How do you prove consent in a TCPA case?  According to one recent decision, when consent is asserted to defeat class certification, a defendant must “actually produce evidence which shows prior express consent by the named plaintiffs or at least some putative class members.”  McCurley v. Royal Seas Cruises, Inc., Case No. 17-cv-00986-BAS-AGS, 2019 U.S. Dist. LEXIS 52173, at *69 (S.D. Cal. Mar. 27, 2019).  In addition, the issue of consent must be likely to devolve into individualized inquires based on the nature of the evidence presented.  The court found that the defendant’s submission of a declaration by its marketing director and a lead generator explaining how the lead generation consent process “should” work satisfied neither of these principles.  The court then proceeded to certify a TCPA class under Rule 23(b)(3) (but not Rule 23(b)(2), which does not apply when damages are sought).

Prior to addressing the issue of class certification, however, the court rejected most of the defendant’s challenges to plaintiffs’ expert testimony and defendant’s standing argument.  In addition, the court rejected defendant’s argument that the court could not exercise personal jurisdiction over nonresident absent class members following the Supreme Court’s decision in Bristol-Myers Squibb Co. v. Superior Court, 137 S. Ct. 1773 (2017).  Acknowledging the split among courts as to whether Bristol-Myers applies to class actions, the court determined it did not need “to wade into this jurisprudential dispute because [the defendant] had waived any personal jurisdiction challenges” by failing to raise them in response to plaintiffs’ initial complaints, each of which alleged a nationwide class.  While the court recognized that other courts (including Bakov v. Consol. World Travel, Inc., 2019 U.S. Dist. LEXIS 46510 (N.D. Ill. Mar. 21, 2019) – a case we blogged about last week) had excused similar failures and struck the nationwide class allegations, the court departed from this line of cases.

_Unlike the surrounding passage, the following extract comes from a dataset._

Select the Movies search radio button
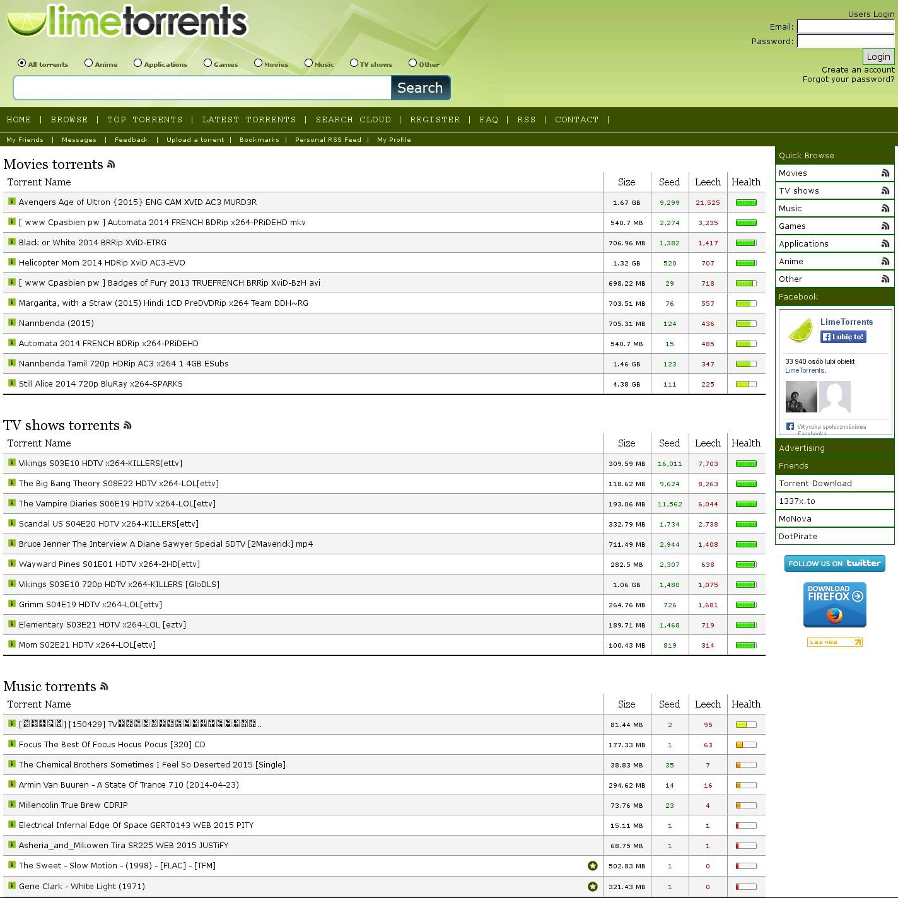 pos(259,63)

As to class certification, the court rejected defendant’s efforts to defeat class certification based on consent.  First, the court criticized the defendant for failing to present actual evidence of prior express consent.  Specifically, the court noted that the defendant had “not provided a single affidavit from a proposed class member who expressly attests that he or she opted to receive calls for [defendant’s] services through the lead generation program.”  Further, the information the defendant did provide – declarations describing the opt-in process – were not based on personal knowledge of whether plaintiffs or the class members actually visited and completed the forms.  In short, the court held that it would “not credit bare assertions by a lead generator or [the defendant] regarding who completed an online ‘optin’ form in the absence of evidence from an actual class member who completed such a form and attests to providing consent before he or she received a call.”  Finally, the court found that even assuming evidence of consent, the marketing program described in the declarations set forth a process for obtaining consent that should produce a common answer.  Thus, the court found that common questions of fact and law would predominate over individual ones and certified a class.